▸ **WHAT TO DO**
Lines from the listing that hold the string "agent" are what you should return.

▸ **RAW DATA**
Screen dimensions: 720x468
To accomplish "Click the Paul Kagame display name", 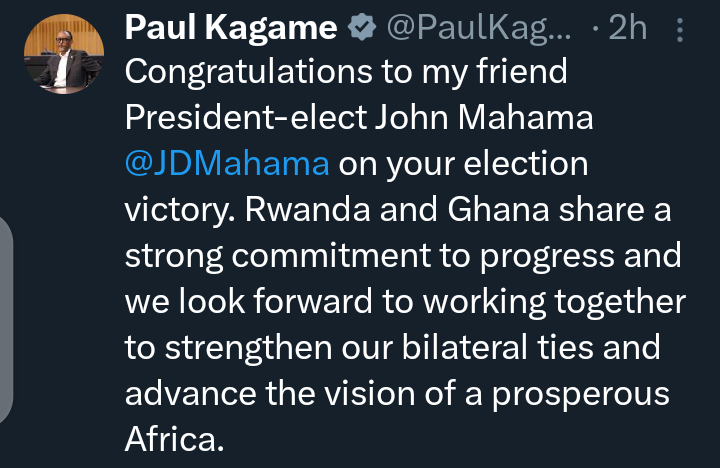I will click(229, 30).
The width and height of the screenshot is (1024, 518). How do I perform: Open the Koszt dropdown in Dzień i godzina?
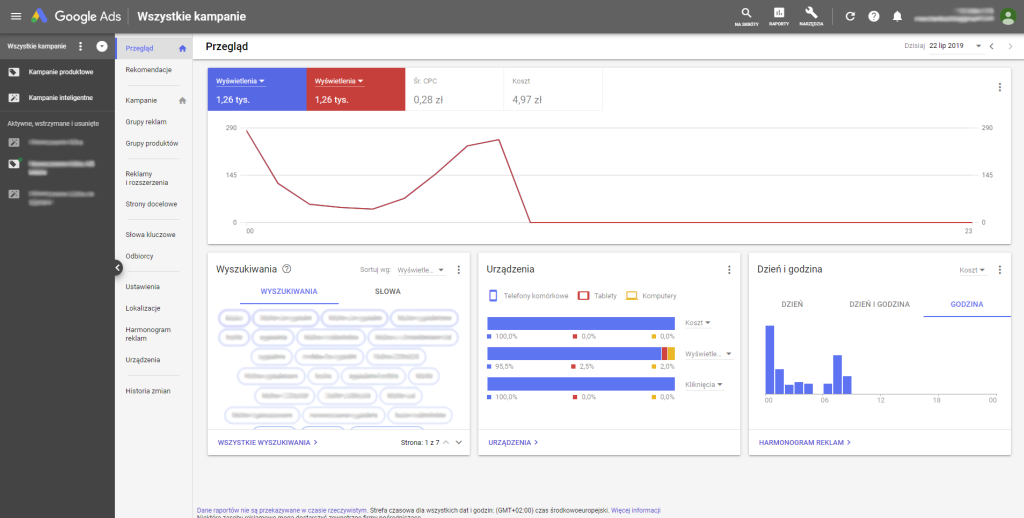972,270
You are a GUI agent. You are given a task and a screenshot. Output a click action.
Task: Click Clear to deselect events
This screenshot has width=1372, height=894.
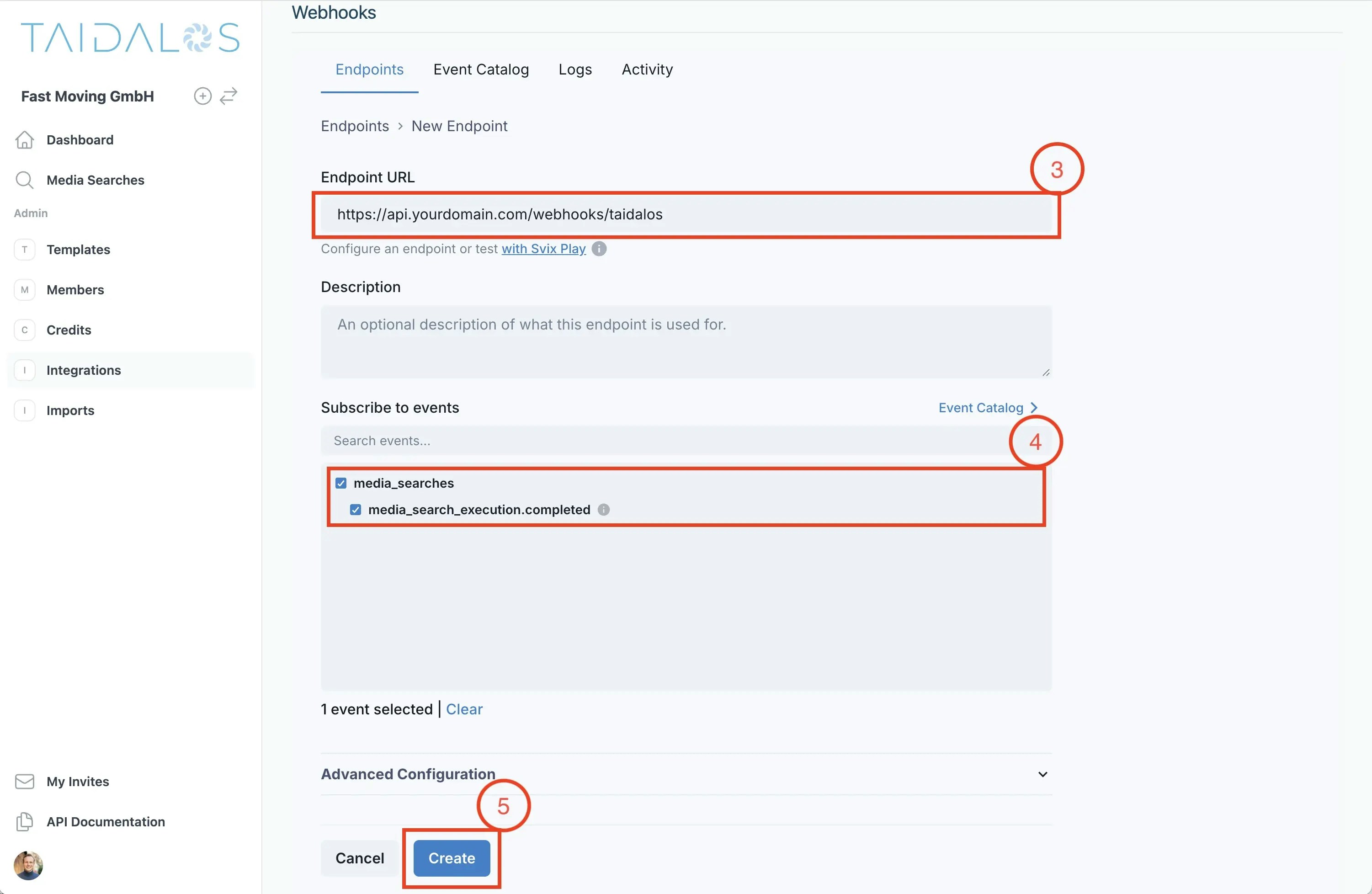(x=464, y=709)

...

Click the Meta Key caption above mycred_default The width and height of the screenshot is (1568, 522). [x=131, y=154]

--

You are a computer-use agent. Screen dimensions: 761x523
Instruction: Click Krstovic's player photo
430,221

▸ **TASK OUTPUT**
You are a GUI agent. You are given a task and a screenshot. Output a click action.
You are a computer-use agent. Screen dimensions: 761x523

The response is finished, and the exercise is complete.